The value of E1 >> E2 is E1 right-shifted E2 bit positions. If E1 has an unsigned type or if E1 has a signed type and a non-negative value, the value of the result is the integral part of the quotient of E1/2E2. If E1 has a signed type and a negative value, the resulting value is implementation-defined.

What CUDA version do you use in your work, and what is the host platform?

But have you really found the reason for the error? The minimal example is necessary to easier reason and debug the actual cause of the error. E.g. you still have 3 shifts and several logic operators in your kernel. Can you further reduce the kernel code (it can calculate something simpler than your actual kernel) and still exhibit the mismatch to the CPU code? What happens, if you increase the number of threads, but have each thread calculate the same operation? Can you somehow check for the error (e.g. by doing the shift with division) and print debug output, when the error happens?

Jetson Orin NX (16GB ram), L4T 35.4.1, CUDA 11.4.315, compiled as c++17

With the kernel modified:

void depacking_kernel(uint8_t *src, uint8_t *dst)
  unsigned int index = blockIdx.x * blockDim.x + threadIdx.x;
  unsigned int src_it = (index * 3);
  unsigned int dst_it = (index * 4);
  dst[dst_it+1]=src[src_it+1] & 0b00001111;
  dst[dst_it+2]= (uint8_t)((((uint16_t)(src[src_it+1] & 0b11110000)) >> 4) | (((uint16_t)(src[src_it+2] & 0b00001111)) << 4));
  dst[dst_it+3]=(uint8_t) (((uint8_t)(src[src_it+2] & 0b11110000)) >> 4);
  //dst[dst_it+3]=(uint8_t) (((uint16_t)(src[src_it+2] & 0b11110000)) >> 4);
  if (dst_it+3==7379)
    printf("From %d, masked into %d did %d should have done %d\n", src[src_it+2],
                                                                 src[src_it+2] & 0b11110000,
                                                                 (uint8_t) (((uint8_t)(src[src_it+2] & 0b11110000)) >> 4)
                                                                 /*for reasons unknown,this gives correct output when inside printf*/ );

The output is :

From 170, masked into 160 did 250 should have done 10
Diff at: 7379 of 240
Difference between buffers: 240

Basically it’s attempting to shift 160 - (msb) 1010000 (lsb) right by four places.
The correct result is 10 - (msb) 00001010 (lsb),
but under certain circumstances it arrives at 240 - (msb) 11111010 (lsb) (4.9 KB)
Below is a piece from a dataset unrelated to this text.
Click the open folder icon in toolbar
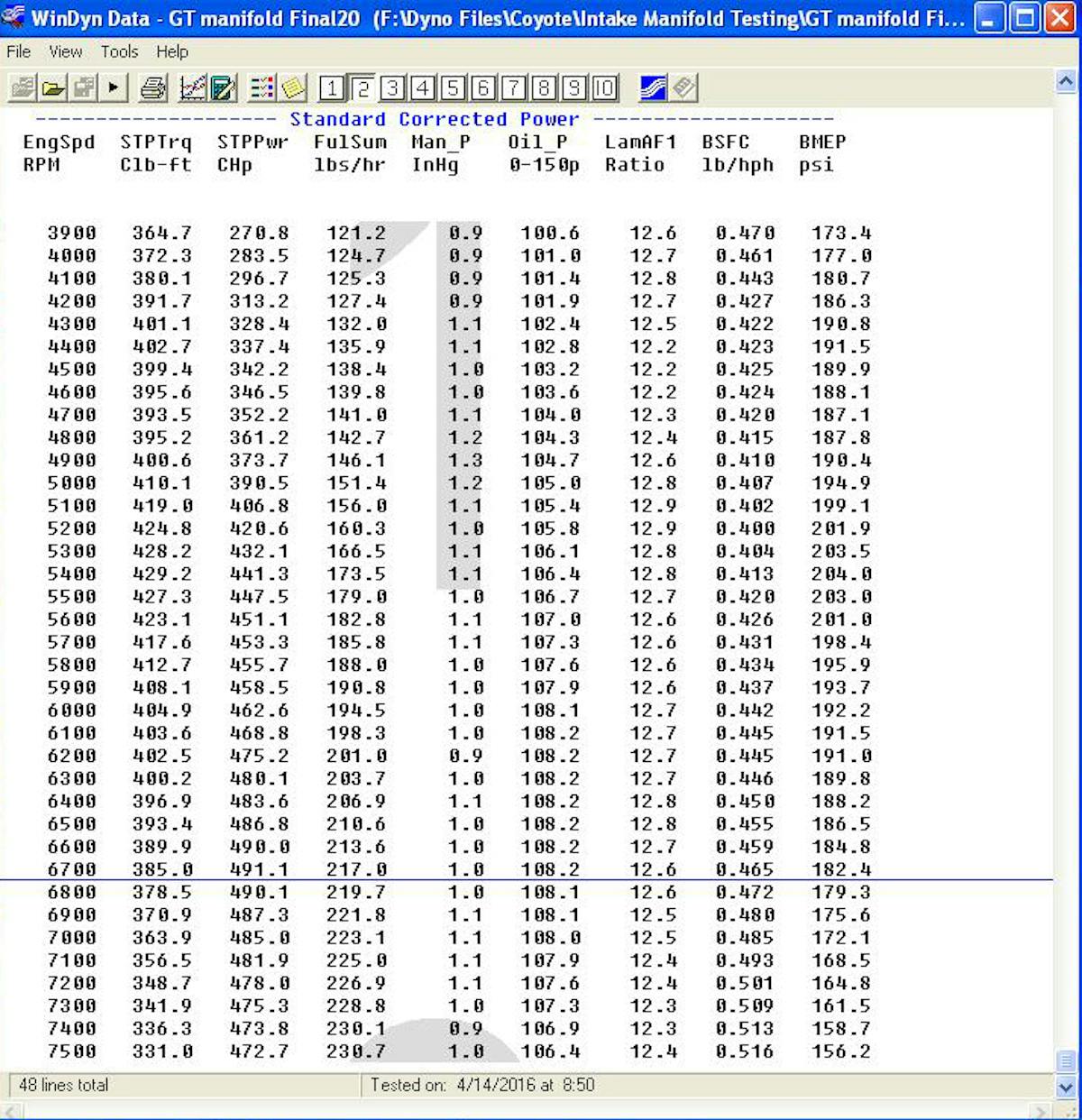(x=53, y=87)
I am looking at the code generated by nvcc from CUDA 11.4 for an sm_87 target. The PTX code looks different from what I expected since the uint8_t data appears to be widened only to uint16_t rather than int as I expected, as the literal constant 0b11110000 should default to type int best I know. However, the PTX code does not look wrong at first glance. I will look some more at this and then compare to the SASS generated from the PTX.
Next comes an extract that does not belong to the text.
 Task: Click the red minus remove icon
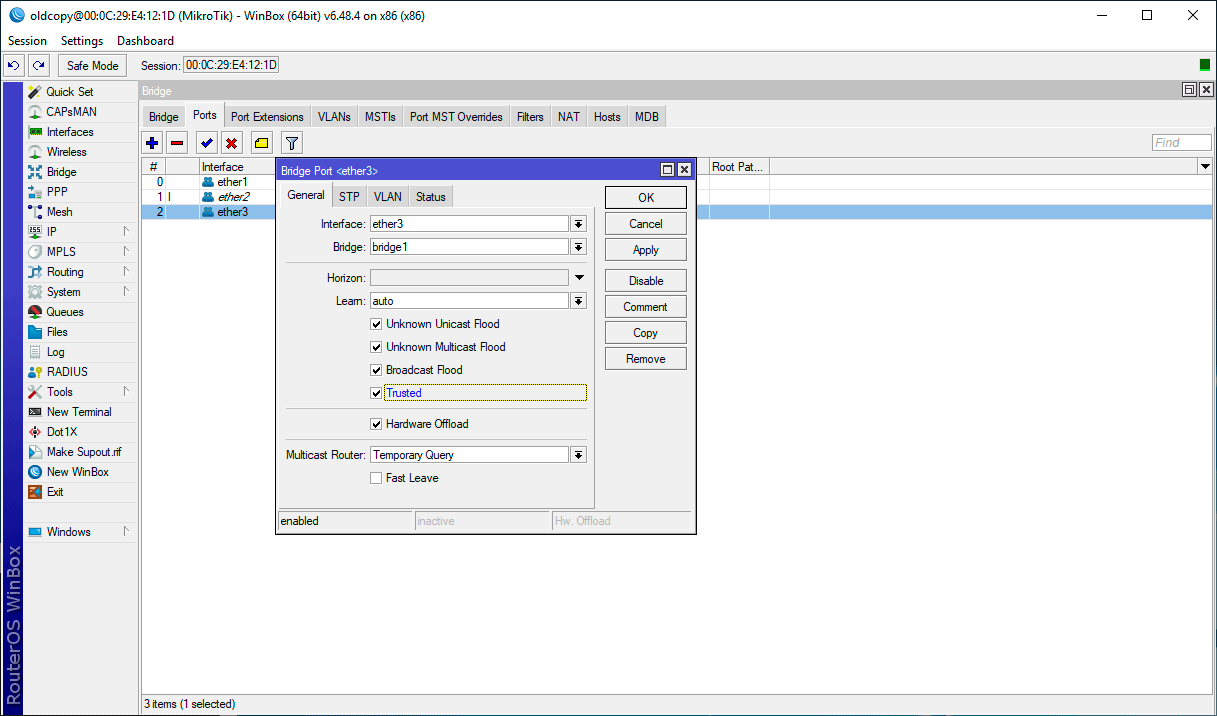(177, 143)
Even if there is some compiler issue, the next question is does this work correctly in the current CUDA version 12.3?    %rs1, [%rd6];    // dst[dst_it]    [%rd8], %rs1;    %rs2, [%rd6+1];  // dst[dst_it+]
and.b16         %rs3, %rs2, 15;    [%rd8+1], %rs3;    %rs4, [%rd6+1];  // dst[dst_it+2]
shr.u16         %rs5, %rs4, 4;    %rs6, [%rd6+2];
shl.b16         %rs7, %rs6, 4;
or.b16          %rs8, %rs7, %rs5;    [%rd8+2], %rs8;    %rs9, [%rd6+2];  // dst[dst_it+3]
shr.u16         %rs10, %rs9, 4;    [%rd8+3], %rs10;
1 Like

Cuda 12 is planned for Jetpack 6 , which has a stable release planned for March 2024. I’m using Jetpack 5.1.2, as Jetpack 6 only has a developer preview which I had issues flashing onto the Jetson. (Jetpack is the OS package for the Jetsons)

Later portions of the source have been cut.